§ **Exercise**: Lines containing the word "click" are to be copied from the data below.

------ Task data

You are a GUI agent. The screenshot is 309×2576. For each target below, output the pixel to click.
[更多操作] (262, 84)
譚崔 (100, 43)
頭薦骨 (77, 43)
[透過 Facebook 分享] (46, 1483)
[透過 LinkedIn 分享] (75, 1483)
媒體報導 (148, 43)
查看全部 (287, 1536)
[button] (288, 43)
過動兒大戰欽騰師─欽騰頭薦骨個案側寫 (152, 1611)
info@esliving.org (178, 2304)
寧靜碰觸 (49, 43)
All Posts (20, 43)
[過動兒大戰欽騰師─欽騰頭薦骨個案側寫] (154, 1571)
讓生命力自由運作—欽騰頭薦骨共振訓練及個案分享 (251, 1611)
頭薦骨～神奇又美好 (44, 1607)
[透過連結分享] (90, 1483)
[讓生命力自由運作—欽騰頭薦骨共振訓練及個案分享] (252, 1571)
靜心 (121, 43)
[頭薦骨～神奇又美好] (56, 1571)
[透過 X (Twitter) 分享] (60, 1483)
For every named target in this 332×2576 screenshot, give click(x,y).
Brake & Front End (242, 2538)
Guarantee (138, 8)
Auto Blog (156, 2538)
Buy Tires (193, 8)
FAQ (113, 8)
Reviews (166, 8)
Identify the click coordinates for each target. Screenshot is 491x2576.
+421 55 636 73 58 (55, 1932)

------------

§ **Final answer**:
You are a GUI agent. The screenshot is 309×2576. For each target below, output the pixel to click.
For every named target in this 332×2576 screenshot, give click(x,y).
Identify the click coordinates for each target. Screenshot is 491x2576.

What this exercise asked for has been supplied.